Pixel coordinate grounding data:
★ ★ ★ ★ ★
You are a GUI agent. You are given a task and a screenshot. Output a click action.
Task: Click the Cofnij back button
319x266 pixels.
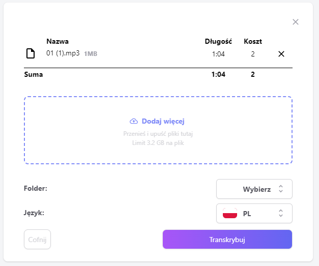coord(37,240)
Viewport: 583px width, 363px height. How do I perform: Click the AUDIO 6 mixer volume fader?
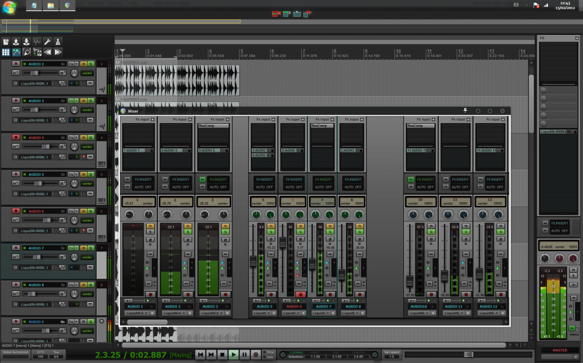tap(283, 242)
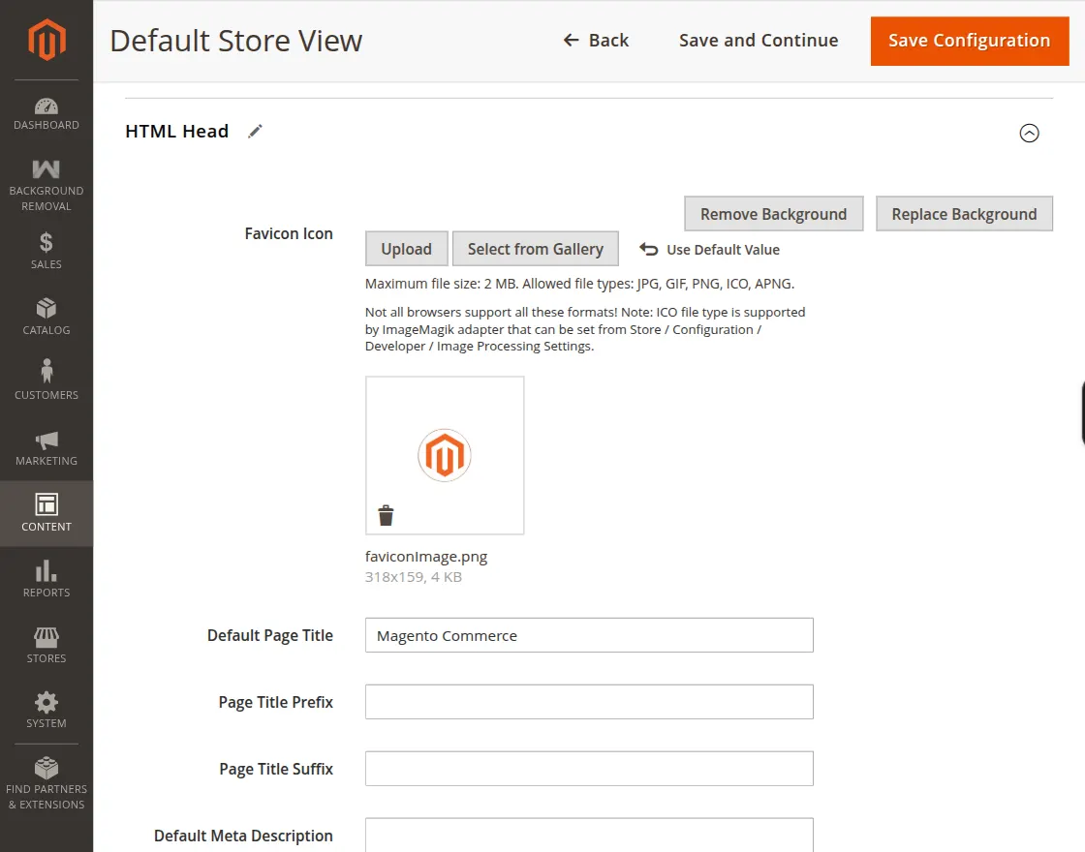
Task: Select the Background Removal sidebar icon
Action: pyautogui.click(x=46, y=172)
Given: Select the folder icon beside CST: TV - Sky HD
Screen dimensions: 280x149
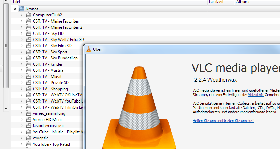Looking at the screenshot, I should pos(28,33).
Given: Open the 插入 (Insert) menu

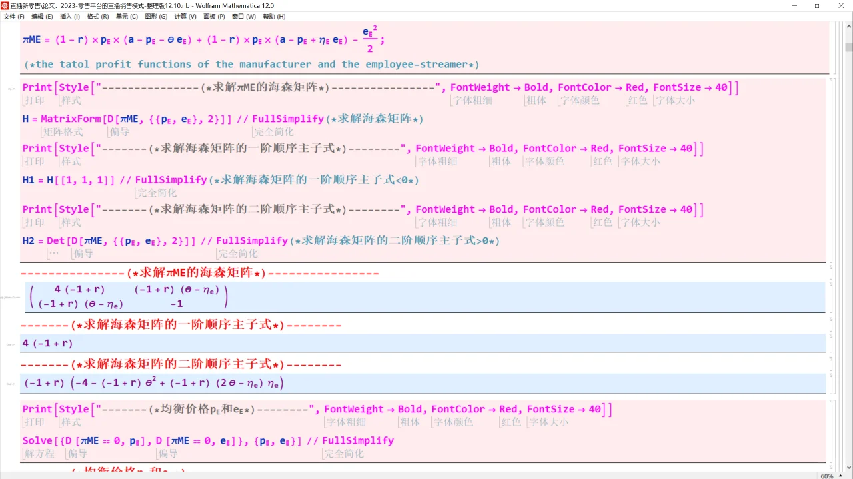Looking at the screenshot, I should tap(69, 17).
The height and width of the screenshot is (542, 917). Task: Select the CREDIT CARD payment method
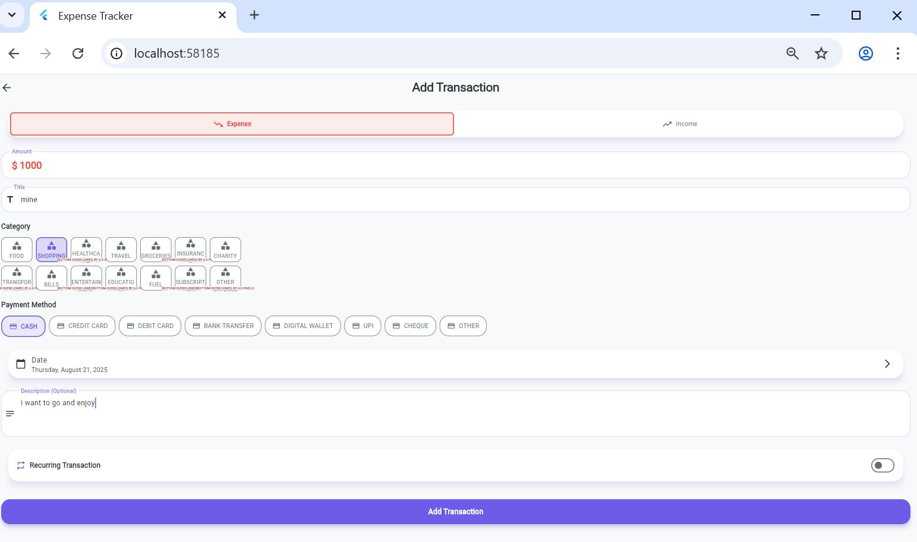[82, 326]
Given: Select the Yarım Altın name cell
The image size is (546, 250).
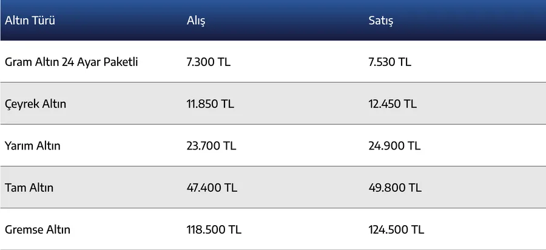Looking at the screenshot, I should pyautogui.click(x=32, y=146).
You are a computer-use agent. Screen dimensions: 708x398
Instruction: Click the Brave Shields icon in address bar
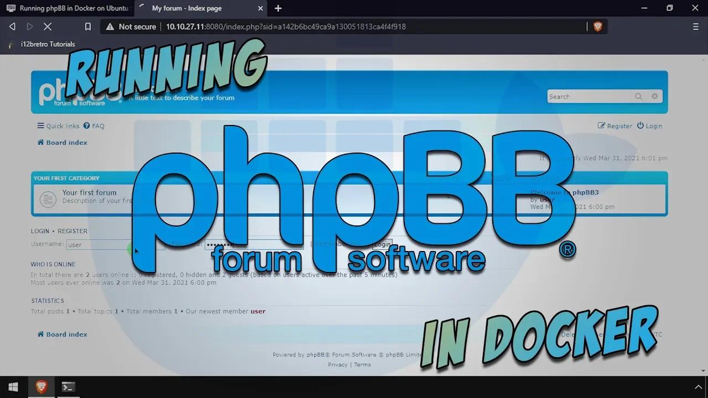click(598, 26)
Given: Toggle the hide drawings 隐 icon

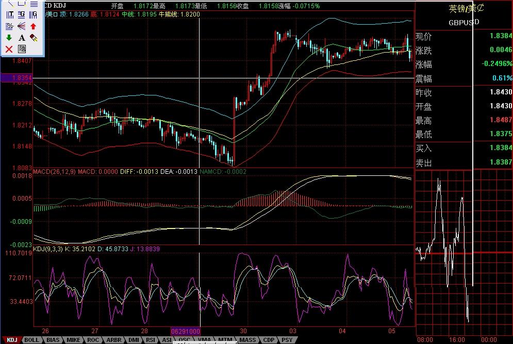Looking at the screenshot, I should pos(22,49).
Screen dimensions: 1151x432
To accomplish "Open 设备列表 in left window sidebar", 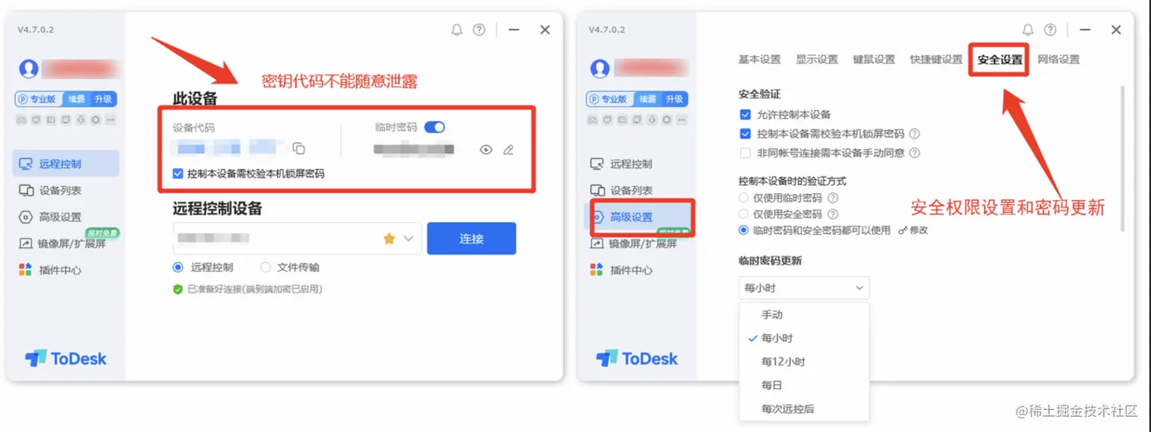I will 50,190.
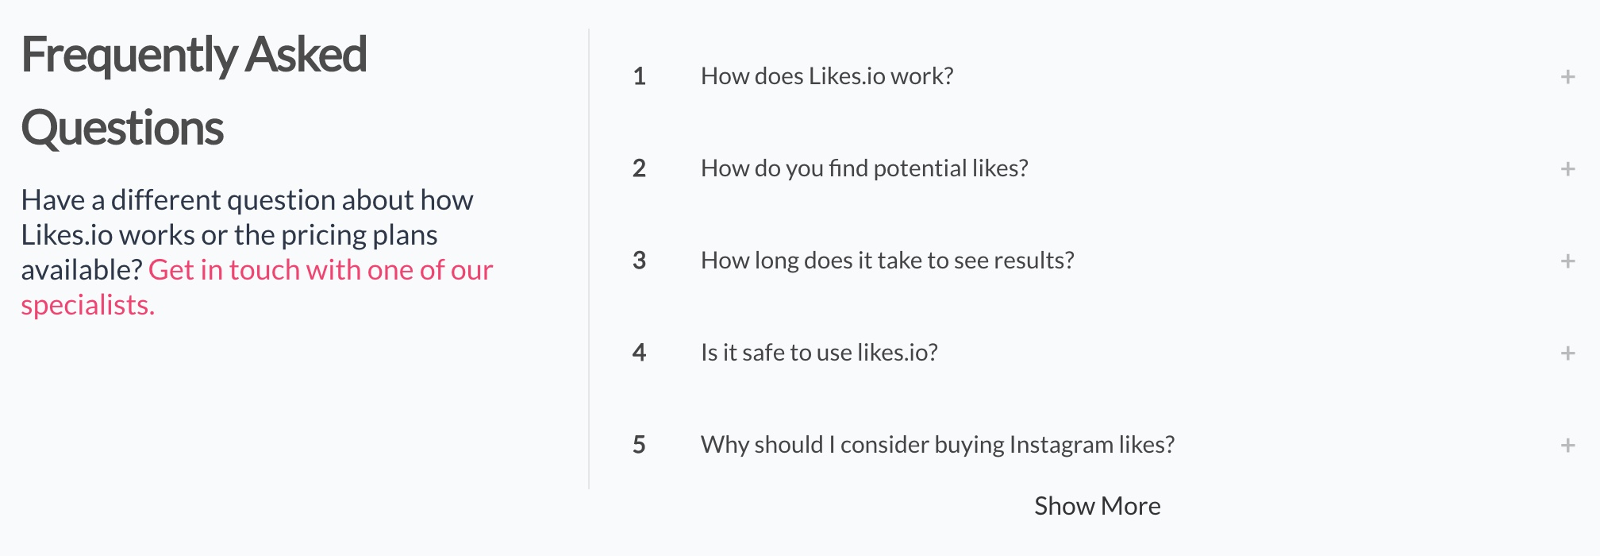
★ ★ ★ ★ ★
# [Task item]
Go through the records above and return each line in which the word "agent" occurs.

# [Answer area]
You are a GUI agent. You are given a task and a screenshot. Output a click action.
You are a computer-use agent. Screen dimensions: 708x398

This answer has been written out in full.